As the pandemic confined us to our homes, the boundary between “home” as a place of relaxation and “home” as a workspace became blurred. Amidst this blend of privacy and work, consider incorporating “mindfulness” into your routine as a way to find clarity and focus.

Habit Formation Through Saunas: The "Totonou" Incentive

“Despite numerous studies indicating the positive impact of exercise on mental and physical health and quality of life, 75% of individuals are not engaged in adequate physical activity.” This observation hits close to home. Even as a twenty-year-old, lacking in physical stamina compared to my mother, who celebrated her sixtieth birthday last year, I undeniably fall (rather embarrassingly) into the majority of the population characterized by physical inactivity and, more accurately, an unhealthy lifestyle.

Of course, I understand the merits of exercise and the resultant healthier lifestyle. According to BMC Medicine, individuals with lower fitness levels are twice as likely to develop depression as those with higher levels. Additionally, unhealthy eating leads to premature deaths of around 11 million people annually.

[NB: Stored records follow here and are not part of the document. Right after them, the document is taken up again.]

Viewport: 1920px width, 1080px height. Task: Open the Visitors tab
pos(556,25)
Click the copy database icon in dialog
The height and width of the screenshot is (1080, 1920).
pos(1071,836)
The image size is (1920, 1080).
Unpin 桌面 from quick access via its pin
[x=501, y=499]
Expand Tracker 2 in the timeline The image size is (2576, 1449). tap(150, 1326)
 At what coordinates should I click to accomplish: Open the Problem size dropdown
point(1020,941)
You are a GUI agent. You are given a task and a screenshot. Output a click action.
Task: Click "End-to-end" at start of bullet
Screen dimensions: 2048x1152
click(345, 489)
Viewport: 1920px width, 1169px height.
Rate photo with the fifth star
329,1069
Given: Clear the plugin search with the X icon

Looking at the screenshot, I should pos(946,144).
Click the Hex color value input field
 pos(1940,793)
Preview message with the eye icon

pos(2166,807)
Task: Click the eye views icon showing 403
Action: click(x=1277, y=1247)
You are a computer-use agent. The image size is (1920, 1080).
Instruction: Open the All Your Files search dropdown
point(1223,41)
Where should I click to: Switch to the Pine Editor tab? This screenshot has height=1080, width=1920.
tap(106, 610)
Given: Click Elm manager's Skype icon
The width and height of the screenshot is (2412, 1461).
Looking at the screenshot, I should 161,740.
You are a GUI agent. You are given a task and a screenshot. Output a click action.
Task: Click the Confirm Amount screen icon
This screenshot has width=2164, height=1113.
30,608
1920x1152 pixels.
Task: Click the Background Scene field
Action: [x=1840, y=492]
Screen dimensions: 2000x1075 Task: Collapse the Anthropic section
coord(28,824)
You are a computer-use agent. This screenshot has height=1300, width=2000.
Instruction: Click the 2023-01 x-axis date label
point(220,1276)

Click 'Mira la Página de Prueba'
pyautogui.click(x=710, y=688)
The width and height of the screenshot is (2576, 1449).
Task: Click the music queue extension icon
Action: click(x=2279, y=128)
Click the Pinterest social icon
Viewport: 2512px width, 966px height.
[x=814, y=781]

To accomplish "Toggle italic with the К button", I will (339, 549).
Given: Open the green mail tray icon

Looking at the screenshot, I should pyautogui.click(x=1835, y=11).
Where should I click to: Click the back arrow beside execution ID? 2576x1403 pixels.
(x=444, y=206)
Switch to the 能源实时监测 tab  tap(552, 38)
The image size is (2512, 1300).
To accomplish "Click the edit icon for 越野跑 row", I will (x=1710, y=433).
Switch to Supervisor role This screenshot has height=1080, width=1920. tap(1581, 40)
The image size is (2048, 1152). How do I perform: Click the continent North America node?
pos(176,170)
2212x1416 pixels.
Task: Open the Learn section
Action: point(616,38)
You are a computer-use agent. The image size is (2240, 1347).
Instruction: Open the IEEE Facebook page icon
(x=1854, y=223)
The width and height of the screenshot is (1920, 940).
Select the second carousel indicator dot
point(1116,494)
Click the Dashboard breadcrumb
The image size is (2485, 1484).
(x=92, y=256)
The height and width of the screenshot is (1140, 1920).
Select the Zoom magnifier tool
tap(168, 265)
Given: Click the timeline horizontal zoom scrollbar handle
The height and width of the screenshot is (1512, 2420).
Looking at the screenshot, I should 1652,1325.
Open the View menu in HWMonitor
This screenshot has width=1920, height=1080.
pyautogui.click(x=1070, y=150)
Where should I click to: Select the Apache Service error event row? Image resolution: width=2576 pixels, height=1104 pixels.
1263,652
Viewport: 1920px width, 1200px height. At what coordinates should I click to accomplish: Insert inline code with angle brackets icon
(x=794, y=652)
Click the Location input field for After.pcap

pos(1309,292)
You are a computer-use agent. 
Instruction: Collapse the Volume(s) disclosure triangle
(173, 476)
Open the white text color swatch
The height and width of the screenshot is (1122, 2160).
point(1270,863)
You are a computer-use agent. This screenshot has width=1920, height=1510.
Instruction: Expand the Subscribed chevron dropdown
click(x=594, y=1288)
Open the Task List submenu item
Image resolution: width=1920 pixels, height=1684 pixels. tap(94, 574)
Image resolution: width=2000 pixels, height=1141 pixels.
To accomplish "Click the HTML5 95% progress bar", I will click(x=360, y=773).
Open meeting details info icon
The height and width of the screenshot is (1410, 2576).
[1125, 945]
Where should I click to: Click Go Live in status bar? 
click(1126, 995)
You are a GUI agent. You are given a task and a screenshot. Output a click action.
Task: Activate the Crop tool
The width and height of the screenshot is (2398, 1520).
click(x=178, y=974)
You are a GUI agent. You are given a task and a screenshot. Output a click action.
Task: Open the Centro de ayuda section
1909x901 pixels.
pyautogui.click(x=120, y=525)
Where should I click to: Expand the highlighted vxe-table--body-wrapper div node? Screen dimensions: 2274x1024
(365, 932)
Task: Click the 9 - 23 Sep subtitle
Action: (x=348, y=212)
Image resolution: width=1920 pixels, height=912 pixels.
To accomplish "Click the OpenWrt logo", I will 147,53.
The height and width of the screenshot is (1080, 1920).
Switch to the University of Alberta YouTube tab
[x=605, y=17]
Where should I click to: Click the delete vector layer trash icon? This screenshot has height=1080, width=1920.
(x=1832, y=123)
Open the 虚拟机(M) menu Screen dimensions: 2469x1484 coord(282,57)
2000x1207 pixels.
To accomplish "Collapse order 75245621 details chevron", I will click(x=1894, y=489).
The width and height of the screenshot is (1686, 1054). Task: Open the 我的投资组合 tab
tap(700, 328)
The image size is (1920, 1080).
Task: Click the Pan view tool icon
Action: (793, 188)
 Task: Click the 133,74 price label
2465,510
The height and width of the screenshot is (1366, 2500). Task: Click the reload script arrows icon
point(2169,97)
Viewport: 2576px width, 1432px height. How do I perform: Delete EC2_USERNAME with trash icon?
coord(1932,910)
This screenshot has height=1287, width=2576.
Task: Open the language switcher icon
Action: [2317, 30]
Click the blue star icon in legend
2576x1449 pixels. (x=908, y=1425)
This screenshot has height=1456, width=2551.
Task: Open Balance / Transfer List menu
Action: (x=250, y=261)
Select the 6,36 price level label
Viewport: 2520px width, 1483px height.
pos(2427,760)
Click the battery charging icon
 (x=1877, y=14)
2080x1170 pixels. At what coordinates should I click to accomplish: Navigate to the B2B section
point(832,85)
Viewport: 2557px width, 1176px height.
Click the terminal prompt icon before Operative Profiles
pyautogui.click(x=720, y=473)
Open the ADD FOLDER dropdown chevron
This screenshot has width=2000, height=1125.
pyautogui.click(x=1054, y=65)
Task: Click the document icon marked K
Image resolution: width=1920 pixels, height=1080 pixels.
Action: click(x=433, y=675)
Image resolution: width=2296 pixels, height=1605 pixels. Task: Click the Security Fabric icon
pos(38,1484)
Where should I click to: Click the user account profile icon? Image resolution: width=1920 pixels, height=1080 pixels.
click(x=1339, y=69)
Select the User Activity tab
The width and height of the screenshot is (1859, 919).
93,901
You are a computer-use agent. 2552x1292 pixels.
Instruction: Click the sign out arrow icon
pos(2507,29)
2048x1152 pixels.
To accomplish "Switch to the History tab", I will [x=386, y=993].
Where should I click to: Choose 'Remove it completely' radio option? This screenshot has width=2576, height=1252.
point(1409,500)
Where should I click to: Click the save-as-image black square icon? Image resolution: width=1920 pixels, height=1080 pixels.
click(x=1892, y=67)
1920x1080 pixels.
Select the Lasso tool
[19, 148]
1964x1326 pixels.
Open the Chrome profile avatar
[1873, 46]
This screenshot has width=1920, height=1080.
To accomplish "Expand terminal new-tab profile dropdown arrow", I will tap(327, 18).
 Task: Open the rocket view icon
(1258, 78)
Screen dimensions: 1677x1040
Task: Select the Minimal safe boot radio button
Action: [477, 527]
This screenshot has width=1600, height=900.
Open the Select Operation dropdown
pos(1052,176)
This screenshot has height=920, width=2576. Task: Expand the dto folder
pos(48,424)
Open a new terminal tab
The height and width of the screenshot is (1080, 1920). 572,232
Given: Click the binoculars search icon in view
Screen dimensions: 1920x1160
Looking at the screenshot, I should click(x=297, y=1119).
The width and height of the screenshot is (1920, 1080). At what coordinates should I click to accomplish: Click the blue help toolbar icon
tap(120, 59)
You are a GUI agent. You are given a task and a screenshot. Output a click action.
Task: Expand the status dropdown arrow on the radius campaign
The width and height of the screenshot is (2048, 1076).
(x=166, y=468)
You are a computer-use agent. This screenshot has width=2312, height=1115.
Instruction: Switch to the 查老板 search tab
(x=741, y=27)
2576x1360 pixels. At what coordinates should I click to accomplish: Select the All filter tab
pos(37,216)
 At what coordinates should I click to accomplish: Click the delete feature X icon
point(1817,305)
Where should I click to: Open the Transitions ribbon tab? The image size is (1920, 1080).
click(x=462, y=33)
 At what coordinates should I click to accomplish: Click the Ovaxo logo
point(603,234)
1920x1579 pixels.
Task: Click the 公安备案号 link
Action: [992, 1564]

However, the inability to initiate a more active lifestyle stems from the inherent human tendency to prioritize short-term benefits over long-term gains. As observed in the field of behavioral economics, this is known as “present bias.” For us, the immediate pleasures of a delicious meal or the enjoyment of “now” often override the contemplation of elongating a lifespan that may not even extend beyond a few decades.

Therefore, to establish a healthy habit, mechanisms offering short-term and easily comprehensible incentives, substituting for the long-term benefits of health, are necessary.

Such reward systems can be artificially designed. For instance, NIKE RUN CLUB motivates people by transforming the abstract notion of becoming healthier through running into achieving smaller milestones, such as reducing the difference between their goal distance and their current distance or competing with friends. Pokémon GO replaces the rewards of walking with the adventure of capturing Pokémon, a more exciting experience.

Moreover, some cases naturally incorporate short-span incentives. Saunas, a rising trend, could be such an example. The book “LIFE SPAN: Why We Age―and Why We Don’t Have To” suggests that sauna usage contributes to health maintenance, based on several studies. However, few people primarily use saunas for health purposes. As a recent sauna enthusiast, I have become drawn to the unique sensation of “totonou” (a state of comfort and wellness) while alternating between sauna and cold baths.

Similar to sauna enthusiasts, experiencing the sensation of “totonou” may become an immediate benefit that contributes to forming a long-term habit of healthier living, rather than being burdened by guilt over succumbing to short-term pleasures.

Instead of feeling guilty about succumbing to short-term pleasures over long-term health, why not capitalize on such habits to build healthier routines? It might just be the first step towards leading a healthier daily life.